**Instructions for the task**
Arrange everything from the first line down to the line containing "click(103, 498)" as a Markdown table with the columns Row and Line, numbering each row and omitting blank lines.

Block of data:

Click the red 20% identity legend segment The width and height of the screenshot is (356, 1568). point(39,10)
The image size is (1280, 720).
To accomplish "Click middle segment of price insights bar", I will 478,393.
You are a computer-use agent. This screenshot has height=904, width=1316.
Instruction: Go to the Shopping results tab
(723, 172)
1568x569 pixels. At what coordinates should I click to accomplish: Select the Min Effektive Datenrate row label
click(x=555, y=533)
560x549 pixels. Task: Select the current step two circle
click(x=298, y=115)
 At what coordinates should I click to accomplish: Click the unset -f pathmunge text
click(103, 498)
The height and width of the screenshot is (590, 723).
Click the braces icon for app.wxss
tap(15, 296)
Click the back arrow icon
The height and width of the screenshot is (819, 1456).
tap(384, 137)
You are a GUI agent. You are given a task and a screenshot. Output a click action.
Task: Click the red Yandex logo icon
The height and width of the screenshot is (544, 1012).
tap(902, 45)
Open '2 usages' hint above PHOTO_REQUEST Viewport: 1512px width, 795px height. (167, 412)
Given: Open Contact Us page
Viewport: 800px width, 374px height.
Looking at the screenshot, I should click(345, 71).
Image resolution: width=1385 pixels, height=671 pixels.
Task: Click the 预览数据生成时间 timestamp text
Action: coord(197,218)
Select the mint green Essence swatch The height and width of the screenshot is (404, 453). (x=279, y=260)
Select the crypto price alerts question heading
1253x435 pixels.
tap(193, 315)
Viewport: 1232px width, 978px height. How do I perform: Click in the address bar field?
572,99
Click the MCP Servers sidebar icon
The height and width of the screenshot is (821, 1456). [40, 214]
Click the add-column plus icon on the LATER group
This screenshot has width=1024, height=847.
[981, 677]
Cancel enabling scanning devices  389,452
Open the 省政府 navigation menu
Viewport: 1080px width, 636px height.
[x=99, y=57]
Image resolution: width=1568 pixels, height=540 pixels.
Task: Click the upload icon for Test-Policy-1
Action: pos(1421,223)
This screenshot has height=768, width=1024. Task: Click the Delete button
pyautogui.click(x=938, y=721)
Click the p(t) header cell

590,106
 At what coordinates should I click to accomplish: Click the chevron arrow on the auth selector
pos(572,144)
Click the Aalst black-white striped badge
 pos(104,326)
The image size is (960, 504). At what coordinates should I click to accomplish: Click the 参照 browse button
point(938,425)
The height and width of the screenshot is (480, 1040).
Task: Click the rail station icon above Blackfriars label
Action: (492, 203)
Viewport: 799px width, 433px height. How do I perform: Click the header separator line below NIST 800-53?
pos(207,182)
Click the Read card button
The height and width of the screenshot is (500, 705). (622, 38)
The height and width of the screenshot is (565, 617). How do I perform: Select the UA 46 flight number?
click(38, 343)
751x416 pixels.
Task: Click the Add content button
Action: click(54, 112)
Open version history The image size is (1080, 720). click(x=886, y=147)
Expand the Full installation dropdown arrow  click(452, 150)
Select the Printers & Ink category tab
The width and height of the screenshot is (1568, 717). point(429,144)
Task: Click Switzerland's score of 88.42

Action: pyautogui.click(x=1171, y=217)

**Written answer**
| Row | Line |
|---|---|
| 1 | Click the red 20% identity legend segment The width and height of the screenshot is (356, 1568). point(39,10) |
| 2 | The image size is (1280, 720). |
| 3 | To accomplish "Click middle segment of price insights bar", I will 478,393. |
| 4 | You are a computer-use agent. This screenshot has height=904, width=1316. |
| 5 | Instruction: Go to the Shopping results tab |
| 6 | (723, 172) |
| 7 | 1568x569 pixels. At what coordinates should I click to accomplish: Select the Min Effektive Datenrate row label |
| 8 | click(x=555, y=533) |
| 9 | 560x549 pixels. Task: Select the current step two circle |
| 10 | click(x=298, y=115) |
| 11 |  At what coordinates should I click to accomplish: Click the unset -f pathmunge text |
| 12 | click(103, 498) |